En attendant, je termine mes études à Polytechnique, j'en sors 17e sur 300 et j'entre au corps des Ponts et Chaussées. Ce sont alors deux années à Saint-Germain-des-Prés, à l'École des Ponts. Une école mixte et ouverte dont l'ambiance, comparée à l'X, s'apparente plus à celle d'une faculté.

les états-unis
Puis, deux ans plus tard, en 1974, je pars pour une année aux États-Unis et j'entre à l'université de Californie, à Berkeley, juste en face de San Francisco. C'est pour moi comme une année de grandes vacances. Le soleil, le Pacifique, le campus.

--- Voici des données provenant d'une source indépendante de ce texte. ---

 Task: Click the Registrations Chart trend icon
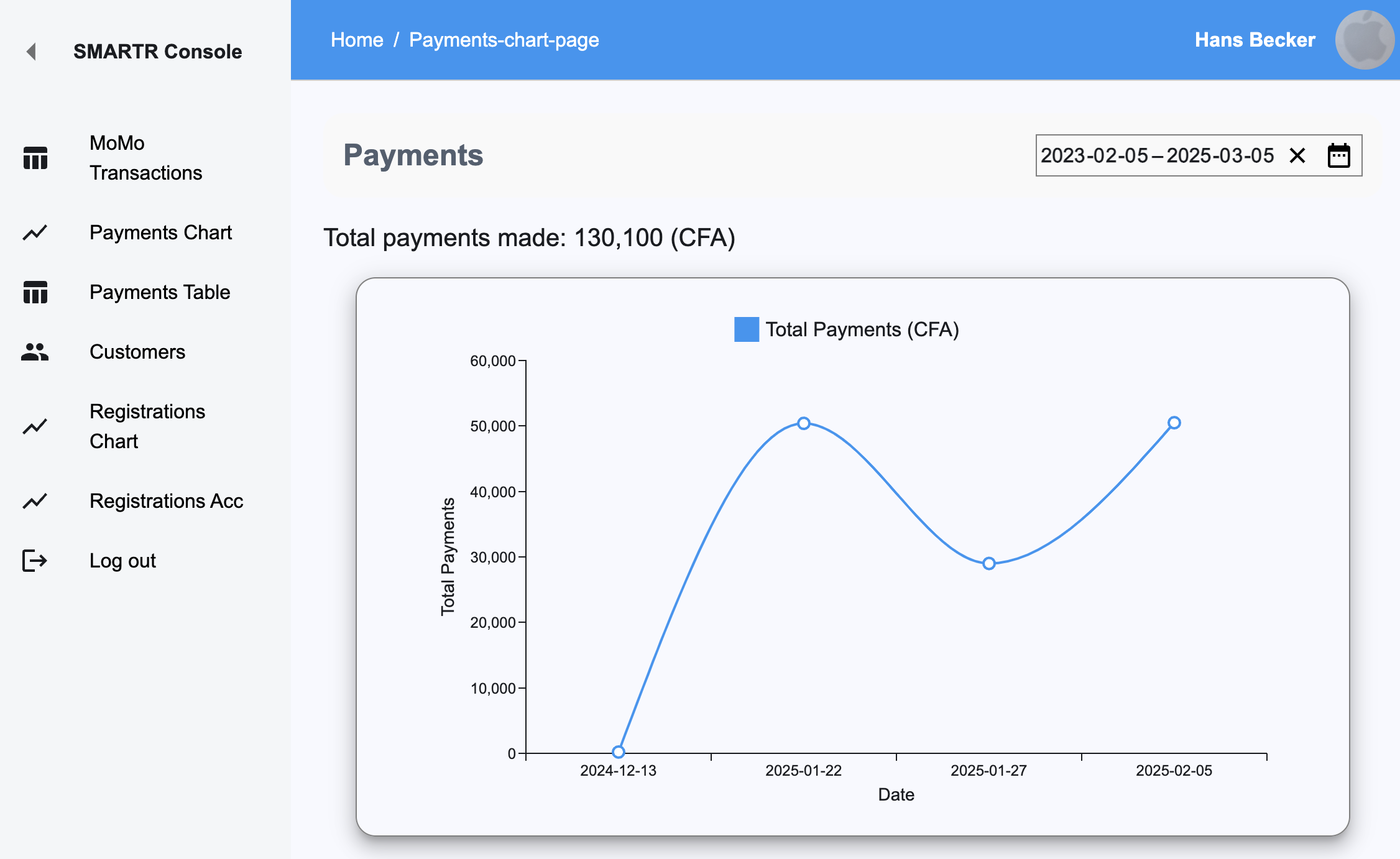pyautogui.click(x=34, y=426)
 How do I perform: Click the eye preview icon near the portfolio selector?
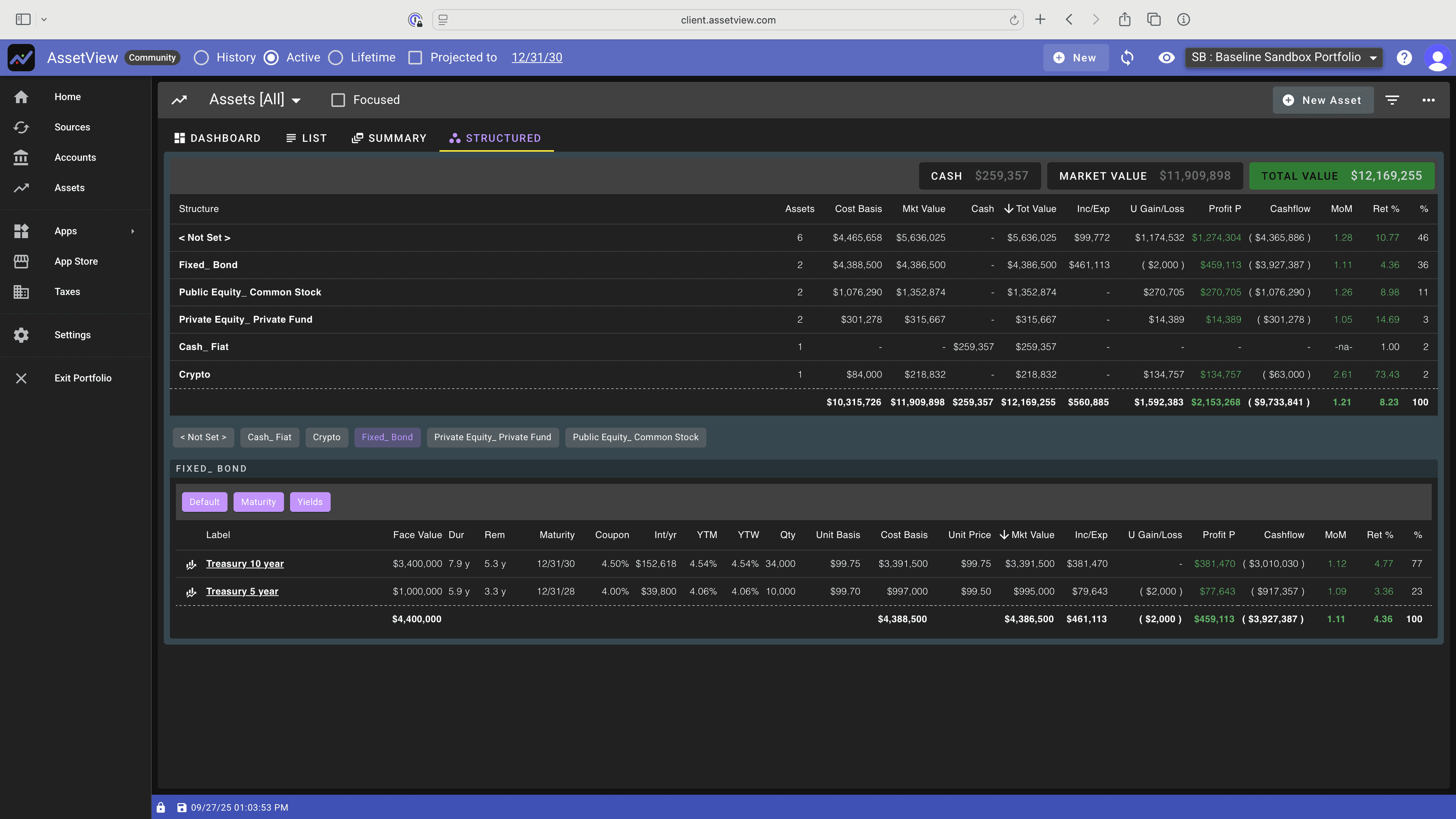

Je profite de tout, et moi, l'homme de droite, je ne me sens pas gêné dans cette université pourtant réputée comme l'une des plus à gauche des États-Unis. J'y obtiens un Master of Science et je rentre en France. C'est alors le début d'une carrière professionnelle qui sera brève, avant l'engagement politique.

l'administration
Je suis d'abord affecté au Commissariat général du Plan. Il s'agit alors de réaliser le VIe Plan et le plan est une spécialité française, jouant encore à l'époque un rôle majeur dans la vie du pays. Le Commissariat au Plan est alors une pépinière de hauts fonctionnaires de talent venus de tous les horizons de l'administration : deux années passionnantes.
Je suis ensuite affecté à la DDE de l'Essonne comme ingénieur d'arrondissement et, là, j'effectue mon métier d'ingénieur. Je construis des tronçons d'autoroute, avec tout ce que cela implique de connaissances techniques, mais il faut aussi négocier avec les élus, animer des équipes, gérer des crédits. Cela me plaît : je bâtis, je réalise, j'aménage.

l'afrique
Puis, en 1979, je suis appelé comme conseiller technique au cabinet du ministre de la Coopération, Robert Galley. Je mesure alors la faiblesse du pouvoir réel des ministres dans le système politicien et je constate combien les décisions s'imposent déjà de façon quasi-collective comme des évidences politiquement correctes. Pour moi, cependant, jeune haut fonctionnaire, ce sont de très grandes responsabilités. À l'époque, ce ministère est totalement indépendant de celui des Affaires étrangères et gère toutes nos relations avec les pays d'Afrique noire francophone, là où l'influence française est encore massive. Je suis chargé de suivre, pour le compte du ministre, tous les dossiers concernant les investissements d'aide et de coopération que la France réalise dans ces pays pour aider à leur développement. Je fais donc l'interface entre le politique et le technique et multiplie les missions dans tous ces pays en y nouant des relations au plus haut niveau. Je connais l'Afrique et les Africains et, depuis cette période particulièrement riche, je suis avec attention l'histoire mouvementée de ce continent à la fois beau et tragique.
Puis viennent les élections présidentielles de mai 1981. Giscard est battu, Mitterrand élu et tout change. L'heure de l'engagement a sonné.